### Exercise directions
The required output is the exact run of lines below that opens at the line with "1024x614 pixels." and closes at the line with "Open the Name".

### Material shown
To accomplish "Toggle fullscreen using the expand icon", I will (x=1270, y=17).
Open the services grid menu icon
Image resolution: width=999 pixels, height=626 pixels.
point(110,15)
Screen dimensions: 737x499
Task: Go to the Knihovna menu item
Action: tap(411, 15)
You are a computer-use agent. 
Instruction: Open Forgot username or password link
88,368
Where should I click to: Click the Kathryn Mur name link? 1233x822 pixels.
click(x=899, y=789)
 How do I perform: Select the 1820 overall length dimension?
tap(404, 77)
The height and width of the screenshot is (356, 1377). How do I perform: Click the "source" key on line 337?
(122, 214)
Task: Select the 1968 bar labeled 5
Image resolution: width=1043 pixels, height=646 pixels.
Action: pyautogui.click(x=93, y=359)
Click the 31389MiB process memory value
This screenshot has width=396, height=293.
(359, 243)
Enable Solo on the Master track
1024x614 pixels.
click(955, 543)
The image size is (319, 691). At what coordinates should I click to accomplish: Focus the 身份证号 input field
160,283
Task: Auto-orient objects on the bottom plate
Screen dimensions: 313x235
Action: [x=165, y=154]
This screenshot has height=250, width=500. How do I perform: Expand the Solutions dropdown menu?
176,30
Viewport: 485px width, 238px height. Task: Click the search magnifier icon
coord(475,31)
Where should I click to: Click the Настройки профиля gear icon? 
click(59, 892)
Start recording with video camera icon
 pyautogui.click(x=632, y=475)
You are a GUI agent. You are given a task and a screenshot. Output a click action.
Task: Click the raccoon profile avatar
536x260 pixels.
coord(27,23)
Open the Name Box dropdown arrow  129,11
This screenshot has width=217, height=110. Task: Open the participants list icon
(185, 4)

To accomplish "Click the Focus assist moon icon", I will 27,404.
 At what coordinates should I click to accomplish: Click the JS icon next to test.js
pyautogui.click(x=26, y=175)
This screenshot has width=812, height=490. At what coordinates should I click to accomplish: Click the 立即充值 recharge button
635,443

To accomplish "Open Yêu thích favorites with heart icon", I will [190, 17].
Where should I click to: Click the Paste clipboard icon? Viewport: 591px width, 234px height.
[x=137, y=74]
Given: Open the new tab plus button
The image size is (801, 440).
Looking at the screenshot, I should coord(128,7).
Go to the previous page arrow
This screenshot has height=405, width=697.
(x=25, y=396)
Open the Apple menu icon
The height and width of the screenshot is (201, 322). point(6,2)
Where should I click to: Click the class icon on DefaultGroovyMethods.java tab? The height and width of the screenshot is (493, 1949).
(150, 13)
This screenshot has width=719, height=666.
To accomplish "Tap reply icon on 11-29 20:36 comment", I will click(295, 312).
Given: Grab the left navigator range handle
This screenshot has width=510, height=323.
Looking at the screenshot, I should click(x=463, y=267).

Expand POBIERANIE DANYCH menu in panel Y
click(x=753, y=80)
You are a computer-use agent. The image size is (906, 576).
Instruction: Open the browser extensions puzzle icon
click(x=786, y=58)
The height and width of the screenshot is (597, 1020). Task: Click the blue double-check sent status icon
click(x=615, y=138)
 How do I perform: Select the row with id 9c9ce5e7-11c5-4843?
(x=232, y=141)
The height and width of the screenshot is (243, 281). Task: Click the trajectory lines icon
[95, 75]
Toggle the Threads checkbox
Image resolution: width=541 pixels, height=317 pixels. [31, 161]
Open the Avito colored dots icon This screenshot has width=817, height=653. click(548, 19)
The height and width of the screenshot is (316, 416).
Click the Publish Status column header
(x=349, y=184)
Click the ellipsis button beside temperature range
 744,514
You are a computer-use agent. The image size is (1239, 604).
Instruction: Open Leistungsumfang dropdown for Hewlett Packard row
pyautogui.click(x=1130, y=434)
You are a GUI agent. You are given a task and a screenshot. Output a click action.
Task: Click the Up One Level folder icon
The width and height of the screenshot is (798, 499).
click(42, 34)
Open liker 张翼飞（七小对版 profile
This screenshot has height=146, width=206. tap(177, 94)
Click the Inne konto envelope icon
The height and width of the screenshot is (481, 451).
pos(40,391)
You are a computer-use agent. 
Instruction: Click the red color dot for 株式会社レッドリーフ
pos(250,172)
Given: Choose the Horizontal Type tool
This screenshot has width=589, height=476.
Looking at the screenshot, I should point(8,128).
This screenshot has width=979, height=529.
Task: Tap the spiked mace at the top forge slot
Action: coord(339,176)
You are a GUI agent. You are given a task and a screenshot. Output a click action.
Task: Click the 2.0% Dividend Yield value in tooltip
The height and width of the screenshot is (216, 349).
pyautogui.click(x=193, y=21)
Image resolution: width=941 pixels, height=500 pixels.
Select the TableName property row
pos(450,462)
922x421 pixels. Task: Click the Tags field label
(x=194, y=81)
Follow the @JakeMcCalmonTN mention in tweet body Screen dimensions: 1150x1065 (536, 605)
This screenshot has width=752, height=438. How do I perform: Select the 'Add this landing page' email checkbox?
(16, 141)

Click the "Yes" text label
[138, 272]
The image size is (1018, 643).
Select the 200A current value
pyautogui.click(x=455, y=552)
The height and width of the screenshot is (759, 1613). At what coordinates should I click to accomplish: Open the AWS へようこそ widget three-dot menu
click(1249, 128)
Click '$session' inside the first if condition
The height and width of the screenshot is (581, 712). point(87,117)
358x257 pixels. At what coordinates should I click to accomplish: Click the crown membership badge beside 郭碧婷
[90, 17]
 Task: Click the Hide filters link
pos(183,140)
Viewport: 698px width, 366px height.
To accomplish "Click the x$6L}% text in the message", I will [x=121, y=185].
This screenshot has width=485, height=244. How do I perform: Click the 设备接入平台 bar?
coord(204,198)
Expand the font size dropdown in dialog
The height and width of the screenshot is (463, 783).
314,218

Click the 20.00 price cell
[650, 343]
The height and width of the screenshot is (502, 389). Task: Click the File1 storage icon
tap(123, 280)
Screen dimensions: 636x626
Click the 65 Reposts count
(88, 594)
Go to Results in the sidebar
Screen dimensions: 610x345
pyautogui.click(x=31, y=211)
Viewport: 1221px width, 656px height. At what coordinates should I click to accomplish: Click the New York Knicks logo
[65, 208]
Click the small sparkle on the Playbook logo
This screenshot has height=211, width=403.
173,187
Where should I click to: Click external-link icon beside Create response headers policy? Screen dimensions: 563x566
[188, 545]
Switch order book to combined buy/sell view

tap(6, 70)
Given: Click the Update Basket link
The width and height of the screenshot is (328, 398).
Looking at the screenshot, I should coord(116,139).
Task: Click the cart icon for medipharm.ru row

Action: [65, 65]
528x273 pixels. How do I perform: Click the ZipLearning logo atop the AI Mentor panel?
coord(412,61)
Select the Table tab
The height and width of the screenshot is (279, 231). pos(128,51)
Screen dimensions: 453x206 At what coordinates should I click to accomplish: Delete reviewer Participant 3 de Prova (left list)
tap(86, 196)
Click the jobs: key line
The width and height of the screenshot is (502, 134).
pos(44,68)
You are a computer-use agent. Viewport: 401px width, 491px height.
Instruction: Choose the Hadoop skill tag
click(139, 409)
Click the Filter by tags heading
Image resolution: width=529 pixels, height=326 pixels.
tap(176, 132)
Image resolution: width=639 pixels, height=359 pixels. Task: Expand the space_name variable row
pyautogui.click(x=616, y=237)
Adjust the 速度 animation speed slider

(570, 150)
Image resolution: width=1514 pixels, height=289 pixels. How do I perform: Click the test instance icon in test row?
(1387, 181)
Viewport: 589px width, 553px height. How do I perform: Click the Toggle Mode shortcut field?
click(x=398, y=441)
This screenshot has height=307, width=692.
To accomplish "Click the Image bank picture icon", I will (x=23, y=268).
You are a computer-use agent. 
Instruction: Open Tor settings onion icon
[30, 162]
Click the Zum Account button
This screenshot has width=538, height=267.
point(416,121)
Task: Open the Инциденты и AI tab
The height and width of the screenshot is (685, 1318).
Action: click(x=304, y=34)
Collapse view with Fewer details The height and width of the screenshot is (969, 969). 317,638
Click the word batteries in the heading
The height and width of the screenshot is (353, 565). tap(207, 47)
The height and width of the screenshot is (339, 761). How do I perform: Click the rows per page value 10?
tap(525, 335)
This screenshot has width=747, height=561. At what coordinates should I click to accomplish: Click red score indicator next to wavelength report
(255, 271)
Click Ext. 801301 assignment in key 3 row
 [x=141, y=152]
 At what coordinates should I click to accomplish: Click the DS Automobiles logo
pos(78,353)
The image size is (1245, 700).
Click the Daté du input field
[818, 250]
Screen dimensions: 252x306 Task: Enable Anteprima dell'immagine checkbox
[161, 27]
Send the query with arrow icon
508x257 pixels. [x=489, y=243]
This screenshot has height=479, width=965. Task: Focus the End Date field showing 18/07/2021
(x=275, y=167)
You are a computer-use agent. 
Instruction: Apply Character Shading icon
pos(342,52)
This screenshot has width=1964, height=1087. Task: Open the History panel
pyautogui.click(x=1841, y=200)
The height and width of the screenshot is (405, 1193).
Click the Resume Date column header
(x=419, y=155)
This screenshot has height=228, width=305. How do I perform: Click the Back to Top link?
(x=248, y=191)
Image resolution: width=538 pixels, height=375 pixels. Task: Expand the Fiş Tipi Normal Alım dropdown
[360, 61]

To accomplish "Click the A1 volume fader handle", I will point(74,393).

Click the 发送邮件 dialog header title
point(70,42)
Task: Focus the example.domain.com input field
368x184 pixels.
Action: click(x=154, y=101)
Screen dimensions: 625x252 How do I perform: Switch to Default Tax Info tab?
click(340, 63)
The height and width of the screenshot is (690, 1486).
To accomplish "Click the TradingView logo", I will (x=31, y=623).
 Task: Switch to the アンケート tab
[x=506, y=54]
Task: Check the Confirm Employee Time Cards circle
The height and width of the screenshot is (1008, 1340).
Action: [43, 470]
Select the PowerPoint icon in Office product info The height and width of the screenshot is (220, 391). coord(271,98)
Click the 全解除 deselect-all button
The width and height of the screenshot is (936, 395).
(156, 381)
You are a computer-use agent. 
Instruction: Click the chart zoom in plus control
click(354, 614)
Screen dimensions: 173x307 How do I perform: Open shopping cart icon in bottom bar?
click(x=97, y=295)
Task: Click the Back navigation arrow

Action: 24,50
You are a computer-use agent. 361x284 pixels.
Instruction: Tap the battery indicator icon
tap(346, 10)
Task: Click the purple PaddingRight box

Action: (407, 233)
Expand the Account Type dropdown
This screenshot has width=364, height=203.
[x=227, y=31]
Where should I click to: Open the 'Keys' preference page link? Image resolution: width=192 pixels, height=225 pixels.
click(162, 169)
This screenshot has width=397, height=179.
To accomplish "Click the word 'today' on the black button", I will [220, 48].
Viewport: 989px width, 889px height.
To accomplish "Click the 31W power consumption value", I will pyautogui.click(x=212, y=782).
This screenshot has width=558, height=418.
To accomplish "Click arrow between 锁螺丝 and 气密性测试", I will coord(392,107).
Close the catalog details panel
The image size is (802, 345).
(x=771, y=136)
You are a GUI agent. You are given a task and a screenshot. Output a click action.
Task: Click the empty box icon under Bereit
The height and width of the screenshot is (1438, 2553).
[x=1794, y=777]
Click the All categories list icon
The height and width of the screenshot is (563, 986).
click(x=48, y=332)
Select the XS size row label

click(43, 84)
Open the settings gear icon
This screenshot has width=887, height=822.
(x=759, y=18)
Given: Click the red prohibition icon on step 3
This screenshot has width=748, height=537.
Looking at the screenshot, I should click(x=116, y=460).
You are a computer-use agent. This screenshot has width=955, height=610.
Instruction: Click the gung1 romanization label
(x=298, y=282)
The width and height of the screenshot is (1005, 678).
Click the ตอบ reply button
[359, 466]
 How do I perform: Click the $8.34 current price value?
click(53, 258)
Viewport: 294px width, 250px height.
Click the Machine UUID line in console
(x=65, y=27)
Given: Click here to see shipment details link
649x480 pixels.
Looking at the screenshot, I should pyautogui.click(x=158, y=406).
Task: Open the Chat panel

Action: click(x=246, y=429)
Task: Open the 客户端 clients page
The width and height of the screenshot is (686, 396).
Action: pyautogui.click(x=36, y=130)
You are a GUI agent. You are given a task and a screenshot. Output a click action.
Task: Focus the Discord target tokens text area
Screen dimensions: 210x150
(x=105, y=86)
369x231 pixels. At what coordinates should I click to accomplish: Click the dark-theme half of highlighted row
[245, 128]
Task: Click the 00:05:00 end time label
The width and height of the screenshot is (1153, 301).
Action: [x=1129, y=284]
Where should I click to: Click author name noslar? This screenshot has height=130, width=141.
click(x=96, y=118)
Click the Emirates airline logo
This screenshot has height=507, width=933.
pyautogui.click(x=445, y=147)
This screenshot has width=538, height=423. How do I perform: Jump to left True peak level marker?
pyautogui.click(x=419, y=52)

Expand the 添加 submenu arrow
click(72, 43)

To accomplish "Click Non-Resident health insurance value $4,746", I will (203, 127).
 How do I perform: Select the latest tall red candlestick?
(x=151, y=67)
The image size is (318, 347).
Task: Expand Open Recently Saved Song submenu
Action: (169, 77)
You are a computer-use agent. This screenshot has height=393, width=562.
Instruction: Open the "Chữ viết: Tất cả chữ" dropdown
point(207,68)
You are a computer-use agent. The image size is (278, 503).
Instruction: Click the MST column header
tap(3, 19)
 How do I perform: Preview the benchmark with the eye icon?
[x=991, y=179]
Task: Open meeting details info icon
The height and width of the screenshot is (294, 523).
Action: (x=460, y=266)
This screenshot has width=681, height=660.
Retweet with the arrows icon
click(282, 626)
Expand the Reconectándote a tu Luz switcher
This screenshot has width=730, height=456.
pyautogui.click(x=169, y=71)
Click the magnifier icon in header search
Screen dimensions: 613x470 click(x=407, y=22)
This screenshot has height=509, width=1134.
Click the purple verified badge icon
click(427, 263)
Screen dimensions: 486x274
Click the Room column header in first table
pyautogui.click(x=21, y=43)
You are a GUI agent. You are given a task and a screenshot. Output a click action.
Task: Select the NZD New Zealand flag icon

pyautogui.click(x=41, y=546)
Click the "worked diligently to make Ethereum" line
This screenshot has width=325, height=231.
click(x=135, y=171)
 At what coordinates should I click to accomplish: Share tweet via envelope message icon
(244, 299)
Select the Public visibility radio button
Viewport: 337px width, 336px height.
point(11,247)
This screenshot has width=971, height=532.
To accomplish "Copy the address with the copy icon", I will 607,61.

### Result of this task
1024x614 pixels.
click(955, 543)
The image size is (319, 691). At what coordinates should I click to accomplish: Focus the 身份证号 input field
160,283
Task: Auto-orient objects on the bottom plate
Screen dimensions: 313x235
Action: [x=165, y=154]
This screenshot has height=250, width=500. How do I perform: Expand the Solutions dropdown menu?
176,30
Viewport: 485px width, 238px height. Task: Click the search magnifier icon
coord(475,31)
Where should I click to: Click the Настройки профиля gear icon? 
click(59, 892)
Start recording with video camera icon
 pyautogui.click(x=632, y=475)
You are a GUI agent. You are given a task and a screenshot. Output a click action.
Task: Click the raccoon profile avatar
536x260 pixels.
coord(27,23)
Open the Name Box dropdown arrow  129,11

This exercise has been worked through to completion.